Pick out every line in the records that contains the word "Where", and copy each of those lines in full.

━━ Data under study ━━

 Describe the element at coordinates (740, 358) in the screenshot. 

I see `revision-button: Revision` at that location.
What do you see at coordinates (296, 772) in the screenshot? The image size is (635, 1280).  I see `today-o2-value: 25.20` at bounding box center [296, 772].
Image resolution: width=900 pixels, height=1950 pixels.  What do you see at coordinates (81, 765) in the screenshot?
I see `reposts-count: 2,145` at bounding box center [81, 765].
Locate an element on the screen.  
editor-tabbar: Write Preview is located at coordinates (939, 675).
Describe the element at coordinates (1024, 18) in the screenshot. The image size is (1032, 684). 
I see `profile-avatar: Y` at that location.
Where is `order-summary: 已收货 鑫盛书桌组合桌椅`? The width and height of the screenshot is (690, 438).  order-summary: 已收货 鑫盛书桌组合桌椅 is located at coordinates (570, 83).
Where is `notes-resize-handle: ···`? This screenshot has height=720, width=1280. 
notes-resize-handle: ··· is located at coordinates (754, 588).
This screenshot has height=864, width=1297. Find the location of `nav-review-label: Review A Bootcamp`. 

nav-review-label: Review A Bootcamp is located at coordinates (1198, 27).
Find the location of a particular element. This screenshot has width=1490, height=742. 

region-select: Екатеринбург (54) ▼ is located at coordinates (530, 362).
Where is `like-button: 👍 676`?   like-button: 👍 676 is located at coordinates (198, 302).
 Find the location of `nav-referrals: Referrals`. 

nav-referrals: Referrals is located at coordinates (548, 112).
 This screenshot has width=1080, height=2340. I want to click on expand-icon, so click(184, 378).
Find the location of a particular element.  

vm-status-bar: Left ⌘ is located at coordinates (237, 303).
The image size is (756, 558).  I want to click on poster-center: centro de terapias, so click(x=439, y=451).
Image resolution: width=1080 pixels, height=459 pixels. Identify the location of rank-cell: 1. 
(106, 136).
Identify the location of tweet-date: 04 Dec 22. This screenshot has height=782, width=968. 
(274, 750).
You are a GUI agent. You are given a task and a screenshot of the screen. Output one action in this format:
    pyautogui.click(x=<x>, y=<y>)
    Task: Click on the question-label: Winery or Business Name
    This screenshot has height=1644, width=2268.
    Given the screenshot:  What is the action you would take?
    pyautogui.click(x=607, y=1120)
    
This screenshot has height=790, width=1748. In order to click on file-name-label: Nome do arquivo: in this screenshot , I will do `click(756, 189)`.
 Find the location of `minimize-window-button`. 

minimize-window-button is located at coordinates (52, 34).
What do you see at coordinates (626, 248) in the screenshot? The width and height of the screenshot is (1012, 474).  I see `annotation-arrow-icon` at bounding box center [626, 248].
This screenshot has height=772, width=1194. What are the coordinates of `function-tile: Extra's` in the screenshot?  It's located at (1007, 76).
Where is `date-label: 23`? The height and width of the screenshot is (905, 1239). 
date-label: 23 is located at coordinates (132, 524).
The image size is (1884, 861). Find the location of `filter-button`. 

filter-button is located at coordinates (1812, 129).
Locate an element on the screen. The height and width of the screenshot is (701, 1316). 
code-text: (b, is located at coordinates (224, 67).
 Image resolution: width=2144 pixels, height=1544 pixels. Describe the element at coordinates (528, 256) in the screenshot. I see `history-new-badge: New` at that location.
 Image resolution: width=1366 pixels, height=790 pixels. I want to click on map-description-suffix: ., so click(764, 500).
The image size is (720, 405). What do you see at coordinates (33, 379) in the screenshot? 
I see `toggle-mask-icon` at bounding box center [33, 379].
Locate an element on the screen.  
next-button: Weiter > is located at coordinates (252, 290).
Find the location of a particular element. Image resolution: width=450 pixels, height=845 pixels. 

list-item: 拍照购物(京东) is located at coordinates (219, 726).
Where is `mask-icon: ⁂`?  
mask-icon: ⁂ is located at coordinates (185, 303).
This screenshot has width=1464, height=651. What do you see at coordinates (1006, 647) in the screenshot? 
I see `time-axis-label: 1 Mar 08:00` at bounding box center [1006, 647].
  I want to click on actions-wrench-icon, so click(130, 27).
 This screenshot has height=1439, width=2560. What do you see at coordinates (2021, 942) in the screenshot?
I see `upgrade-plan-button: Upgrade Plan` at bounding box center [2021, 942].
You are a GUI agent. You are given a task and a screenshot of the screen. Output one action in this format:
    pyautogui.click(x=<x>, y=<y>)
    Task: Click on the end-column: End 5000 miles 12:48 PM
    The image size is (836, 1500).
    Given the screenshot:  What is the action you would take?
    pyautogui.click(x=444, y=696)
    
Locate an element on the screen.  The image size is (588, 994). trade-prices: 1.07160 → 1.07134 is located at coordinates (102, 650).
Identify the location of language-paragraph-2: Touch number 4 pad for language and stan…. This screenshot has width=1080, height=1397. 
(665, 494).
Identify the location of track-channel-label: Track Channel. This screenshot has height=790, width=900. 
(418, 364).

━━━

**Response to this exercise**
Where is `order-summary: 已收货 鑫盛书桌组合桌椅`? The width and height of the screenshot is (690, 438).  order-summary: 已收货 鑫盛书桌组合桌椅 is located at coordinates (570, 83).
Where is `notes-resize-handle: ···`? This screenshot has height=720, width=1280. 
Where is `like-button: 👍 676`?   like-button: 👍 676 is located at coordinates (198, 302).
Where is `date-label: 23`? The height and width of the screenshot is (905, 1239). 
Where is `mask-icon: ⁂`?  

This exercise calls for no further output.